- [Stored data]:
⁂
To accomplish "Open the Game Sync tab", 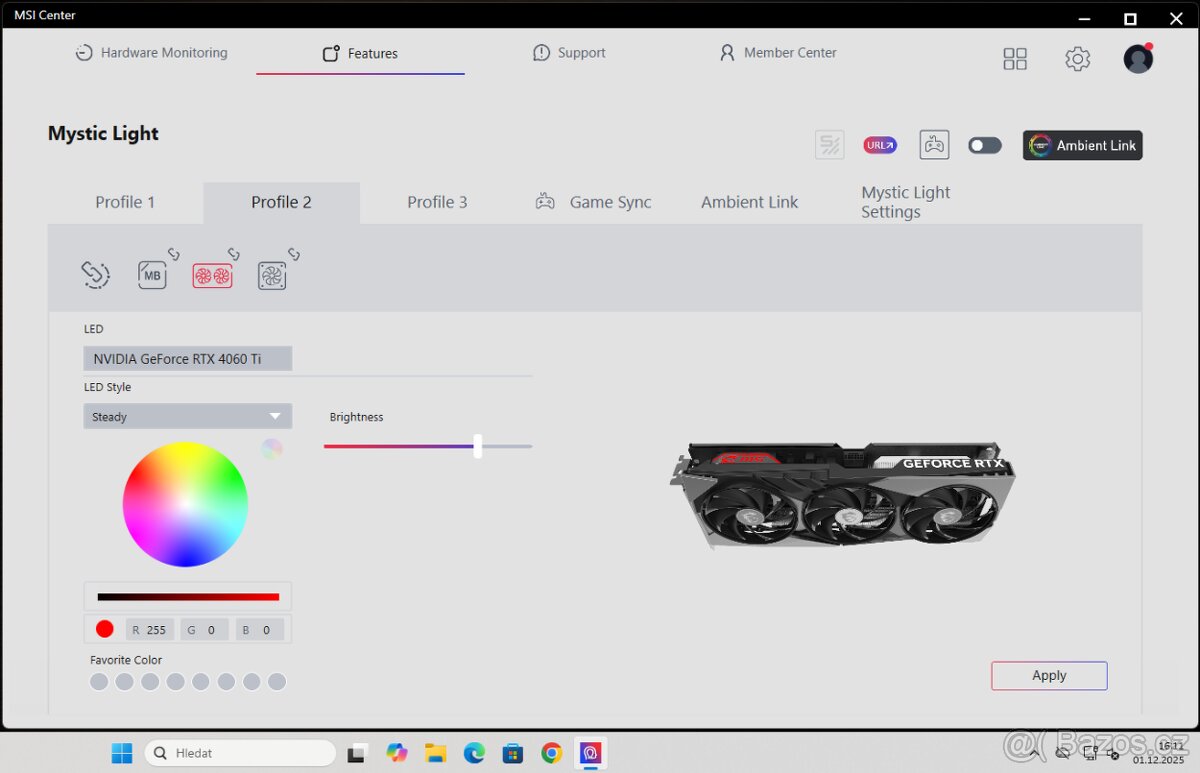I will pyautogui.click(x=594, y=202).
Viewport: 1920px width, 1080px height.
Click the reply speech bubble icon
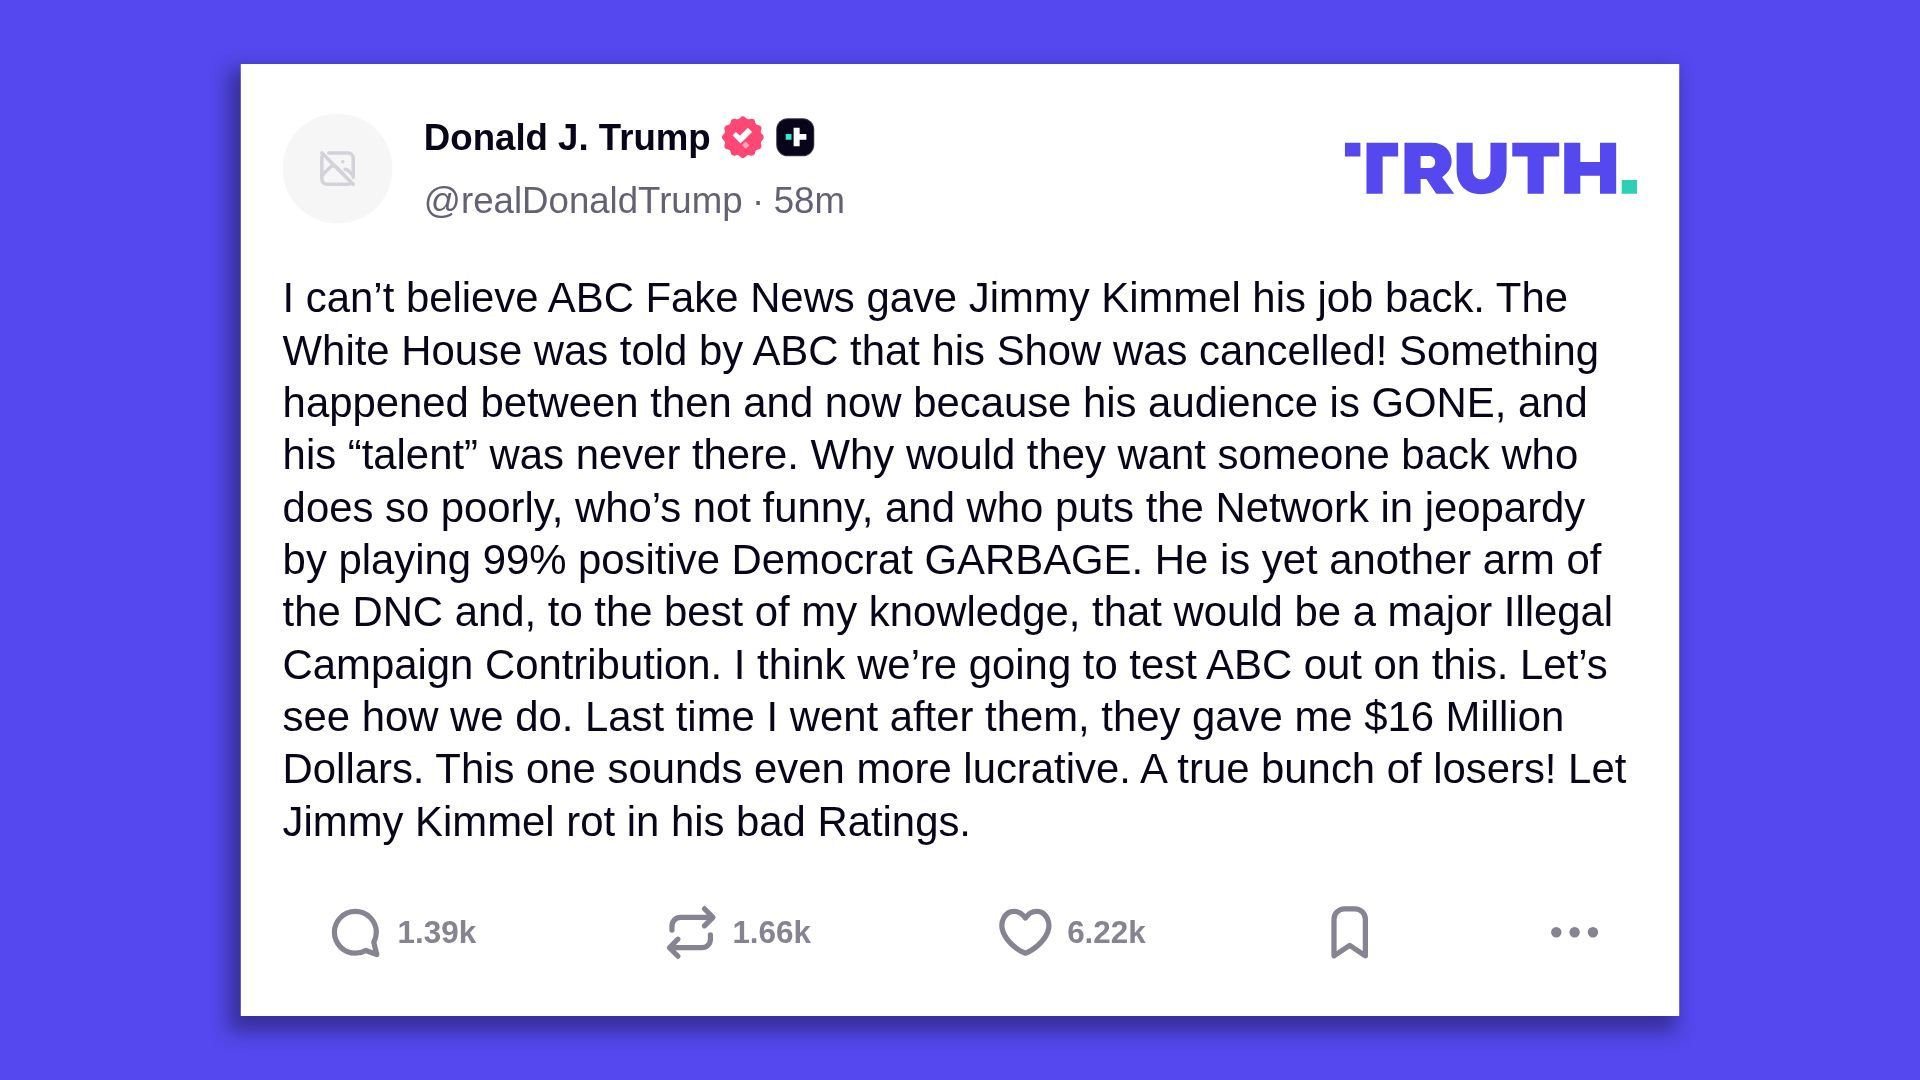coord(356,932)
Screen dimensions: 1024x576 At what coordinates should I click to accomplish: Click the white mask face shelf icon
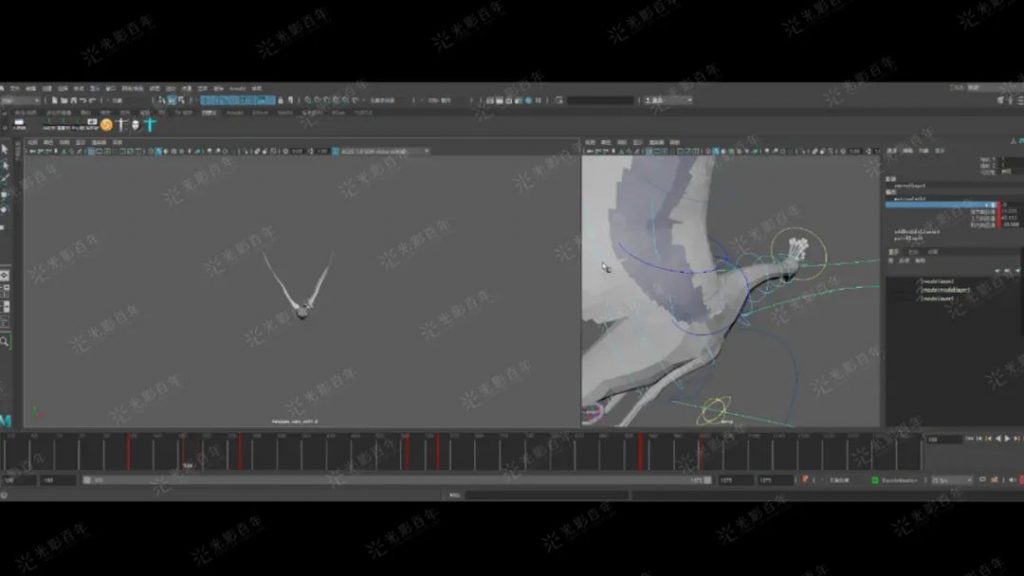[135, 125]
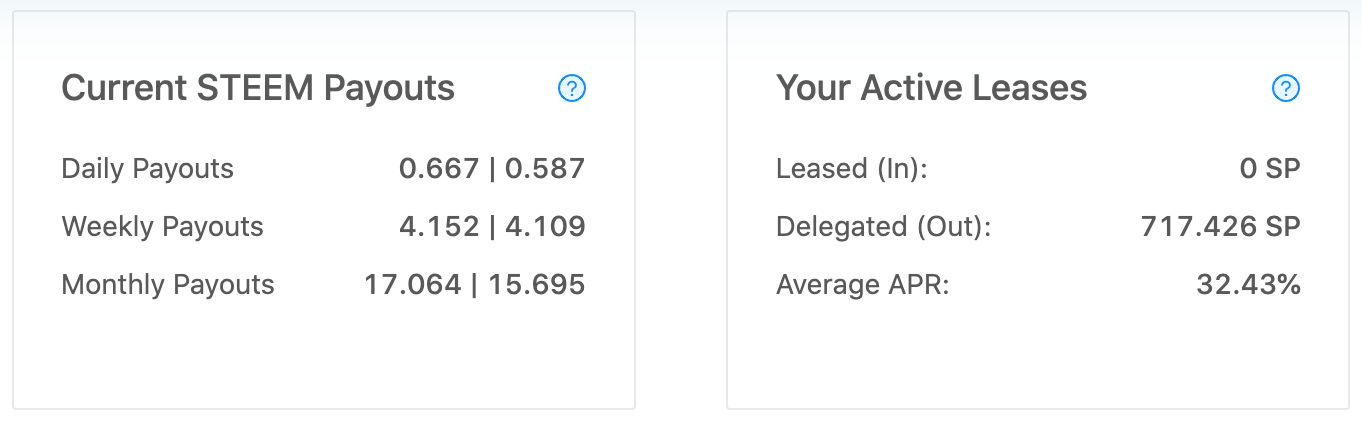The width and height of the screenshot is (1362, 422).
Task: Select the Leased (In) label
Action: pyautogui.click(x=852, y=169)
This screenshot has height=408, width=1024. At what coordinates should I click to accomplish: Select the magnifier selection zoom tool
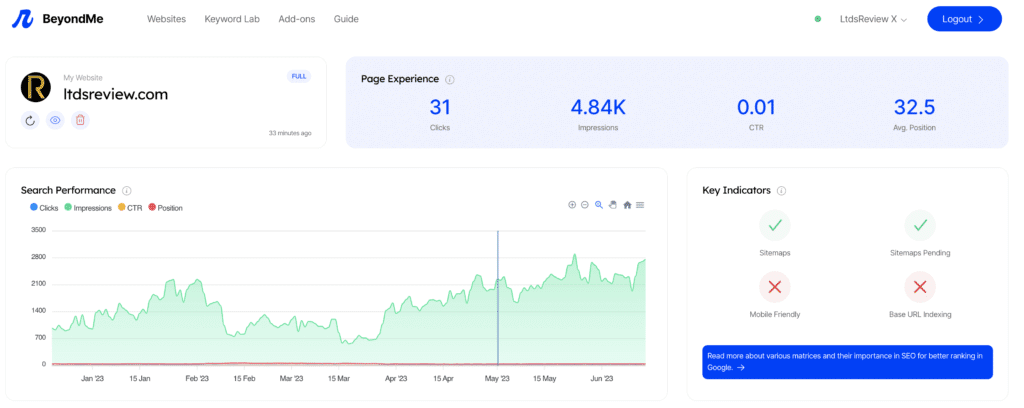point(599,205)
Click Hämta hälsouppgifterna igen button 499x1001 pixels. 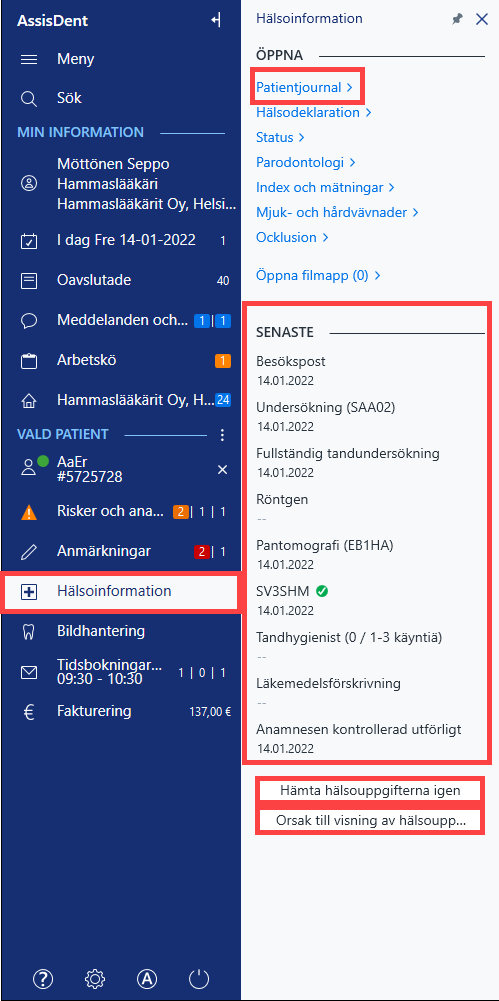pos(370,791)
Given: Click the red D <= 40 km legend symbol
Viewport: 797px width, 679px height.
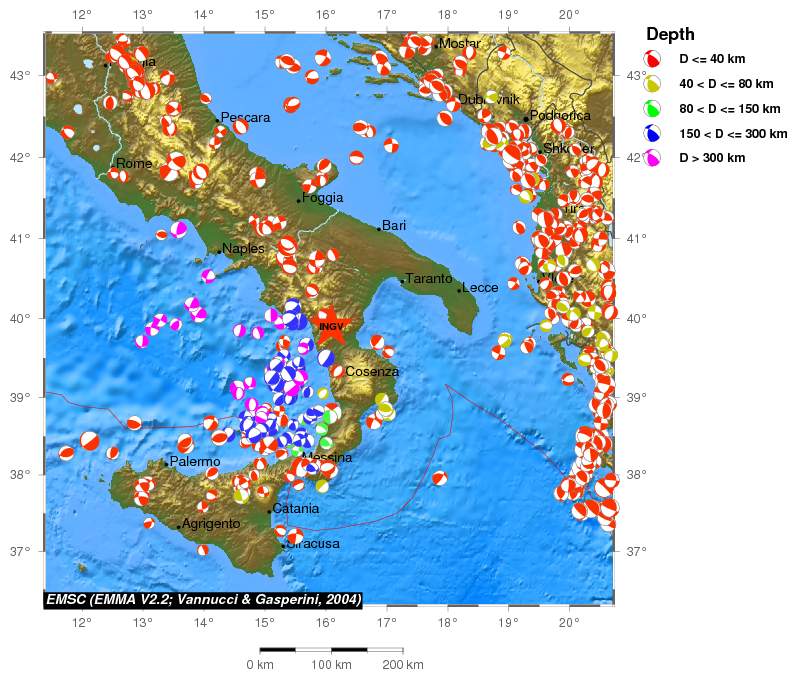Looking at the screenshot, I should (652, 59).
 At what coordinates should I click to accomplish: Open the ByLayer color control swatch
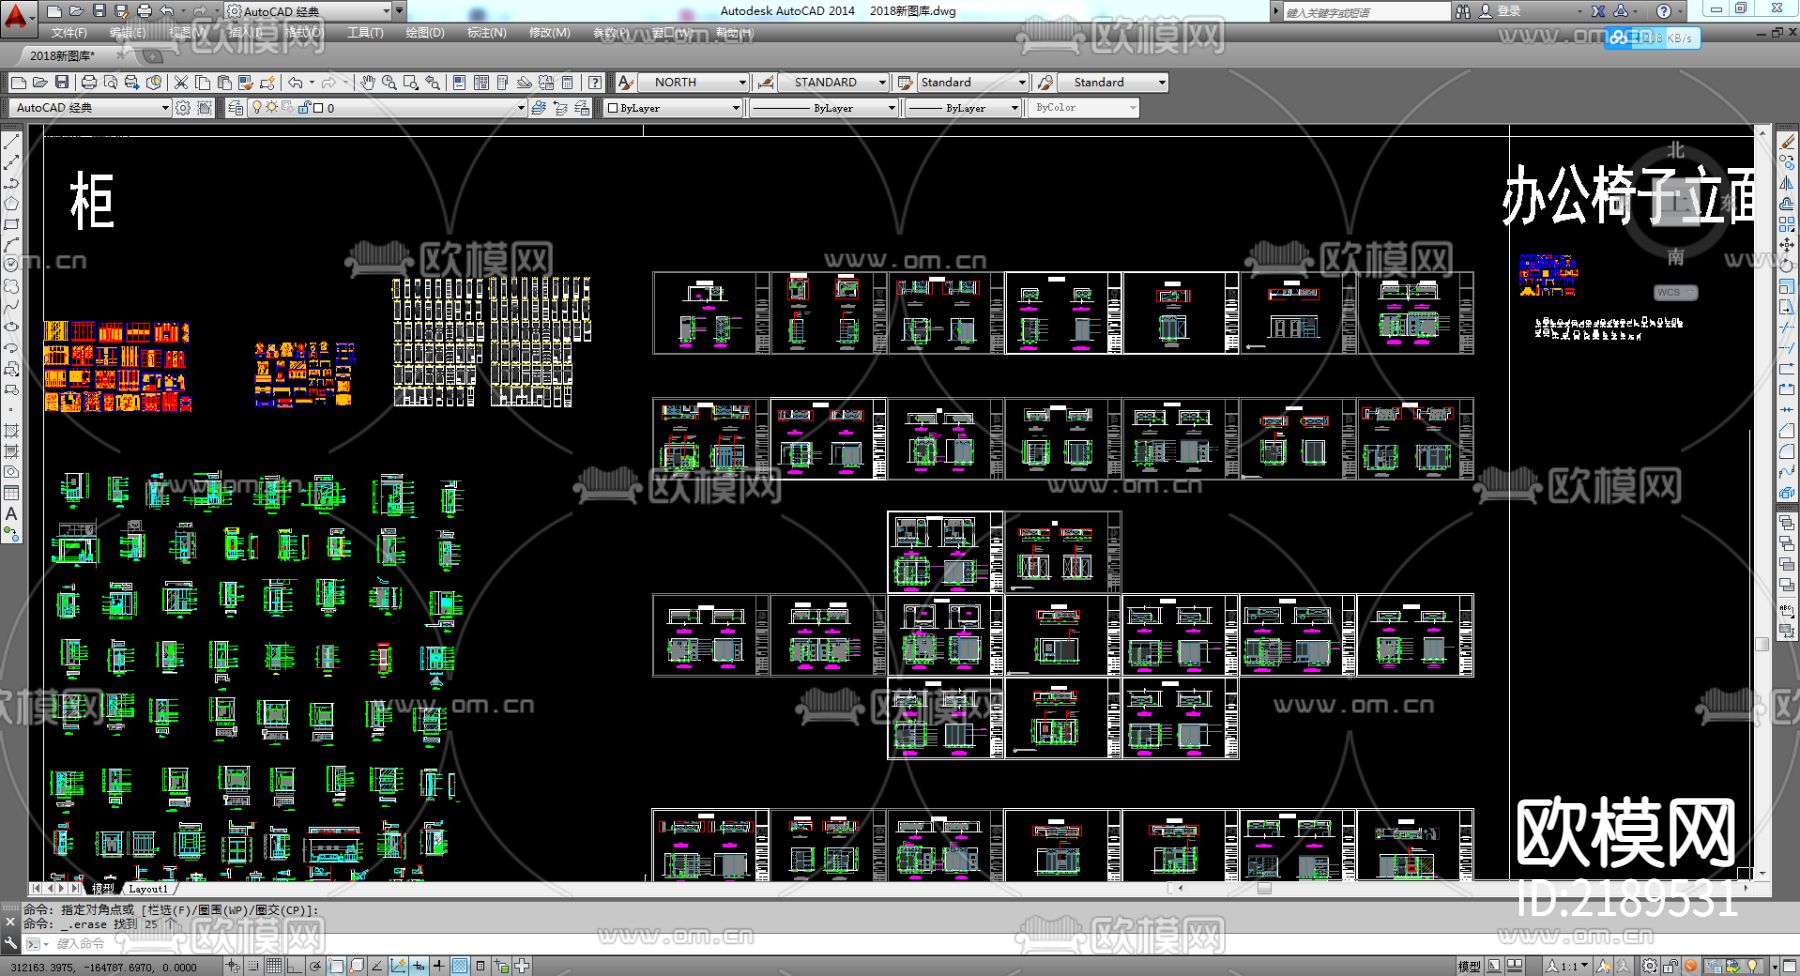tap(674, 108)
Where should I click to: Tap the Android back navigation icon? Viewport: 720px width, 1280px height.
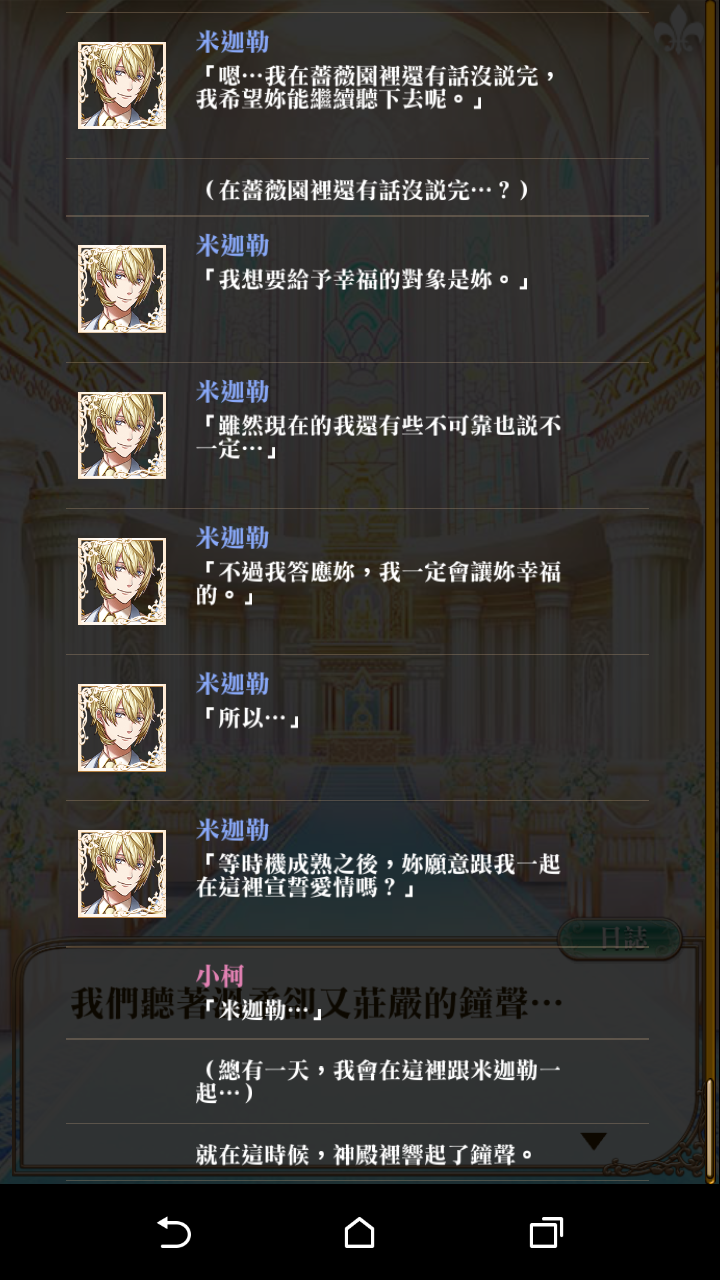[x=174, y=1232]
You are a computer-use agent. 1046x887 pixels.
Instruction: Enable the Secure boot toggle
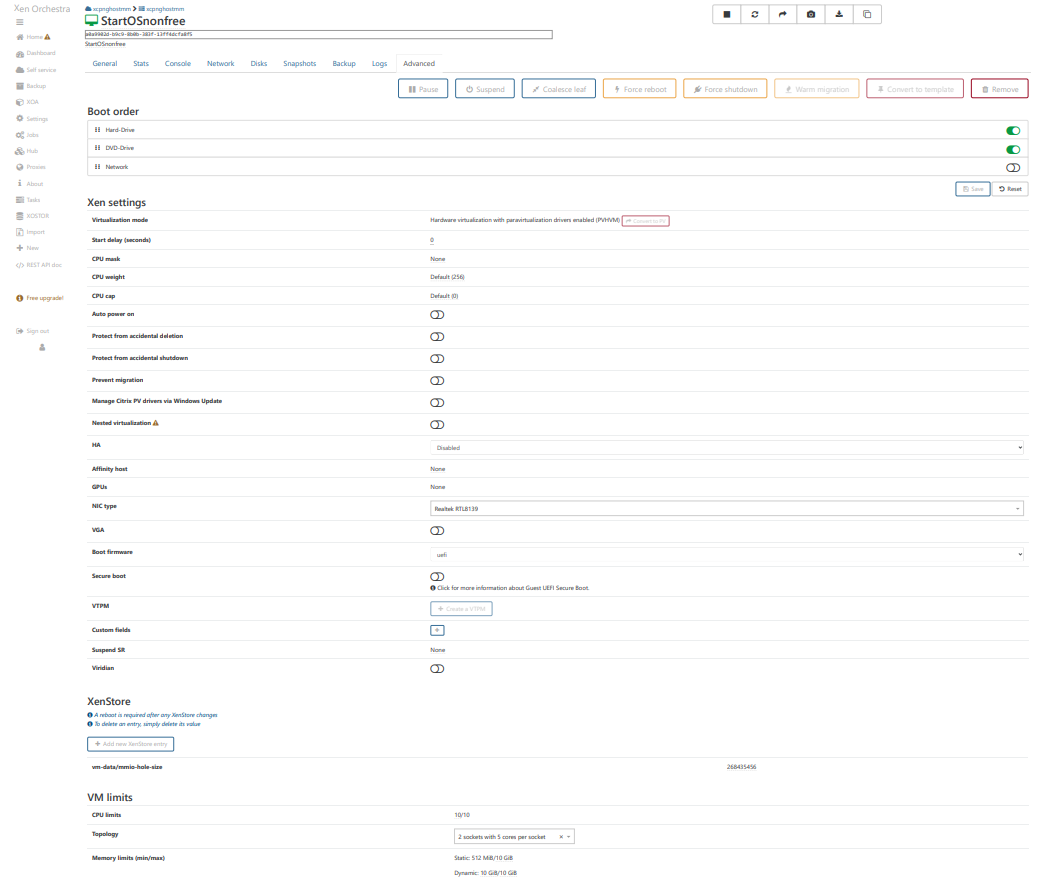(437, 577)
⁂
- [Problem to solve]: Please write out, word for word, each line from the one with "At what coordinates should I click to accomplish: Open" to the last line of the data, keeping both ends and omitting pictures.

- [Answer to this task]:
 At what coordinates should I click to accomplish: Open the ByLayer color control swatch
tap(674, 108)
Where should I click to: Tap the Android back navigation icon? Viewport: 720px width, 1280px height.
[x=174, y=1232]
You are a computer-use agent. 1046x887 pixels.
Instruction: Enable the Secure boot toggle
(437, 577)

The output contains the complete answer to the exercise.